Task brief — Restate word for word the entries below, starting with the line with "Screen dimensions: 400x190" and continuing through the line with "Task: Expand the fund_users table". Include both of those lines and no others.

________________________________________

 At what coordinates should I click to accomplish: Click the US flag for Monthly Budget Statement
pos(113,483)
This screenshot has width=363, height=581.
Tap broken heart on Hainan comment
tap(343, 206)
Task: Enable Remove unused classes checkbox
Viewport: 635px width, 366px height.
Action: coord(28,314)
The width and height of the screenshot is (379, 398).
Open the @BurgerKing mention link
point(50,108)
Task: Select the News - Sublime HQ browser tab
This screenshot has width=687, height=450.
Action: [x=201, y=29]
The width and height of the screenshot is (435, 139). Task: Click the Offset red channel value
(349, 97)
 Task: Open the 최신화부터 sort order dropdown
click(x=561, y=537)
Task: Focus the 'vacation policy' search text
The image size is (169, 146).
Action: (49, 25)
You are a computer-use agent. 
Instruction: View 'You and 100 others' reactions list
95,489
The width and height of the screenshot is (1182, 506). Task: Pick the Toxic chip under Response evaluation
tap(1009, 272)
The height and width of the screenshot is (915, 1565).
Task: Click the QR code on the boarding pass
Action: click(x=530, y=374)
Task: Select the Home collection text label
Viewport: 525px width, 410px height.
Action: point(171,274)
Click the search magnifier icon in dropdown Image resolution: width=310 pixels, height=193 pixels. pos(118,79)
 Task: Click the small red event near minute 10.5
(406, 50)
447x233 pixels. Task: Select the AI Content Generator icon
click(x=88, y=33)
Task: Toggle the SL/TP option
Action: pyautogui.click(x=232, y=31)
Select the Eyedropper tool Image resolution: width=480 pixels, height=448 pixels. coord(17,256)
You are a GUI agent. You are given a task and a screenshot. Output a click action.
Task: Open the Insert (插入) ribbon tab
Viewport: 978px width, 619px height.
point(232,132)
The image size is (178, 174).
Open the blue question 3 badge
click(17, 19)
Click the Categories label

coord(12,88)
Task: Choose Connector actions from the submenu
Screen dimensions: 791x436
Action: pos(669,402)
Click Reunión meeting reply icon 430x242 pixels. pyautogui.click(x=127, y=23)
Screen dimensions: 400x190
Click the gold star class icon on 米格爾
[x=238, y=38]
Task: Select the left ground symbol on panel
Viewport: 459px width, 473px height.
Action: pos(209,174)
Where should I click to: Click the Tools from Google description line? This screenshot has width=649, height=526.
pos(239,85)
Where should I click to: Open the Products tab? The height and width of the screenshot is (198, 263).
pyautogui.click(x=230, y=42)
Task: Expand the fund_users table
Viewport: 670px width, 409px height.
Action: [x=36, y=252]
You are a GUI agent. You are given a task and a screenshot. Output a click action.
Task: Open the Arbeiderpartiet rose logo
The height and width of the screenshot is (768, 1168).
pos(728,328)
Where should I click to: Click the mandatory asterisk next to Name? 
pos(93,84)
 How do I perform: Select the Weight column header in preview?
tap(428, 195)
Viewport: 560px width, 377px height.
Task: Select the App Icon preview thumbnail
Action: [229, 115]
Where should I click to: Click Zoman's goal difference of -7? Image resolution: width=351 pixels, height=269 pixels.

________________________________________

Final answer —
Screen dimensions: 400x190
Click the gold star class icon on 米格爾
[x=238, y=38]
Task: Select the left ground symbol on panel
Viewport: 459px width, 473px height.
Action: pos(209,174)
Where should I click to: Click the Tools from Google description line? This screenshot has width=649, height=526.
pos(239,85)
Where should I click to: Open the Products tab? The height and width of the screenshot is (198, 263).
pyautogui.click(x=230, y=42)
Task: Expand the fund_users table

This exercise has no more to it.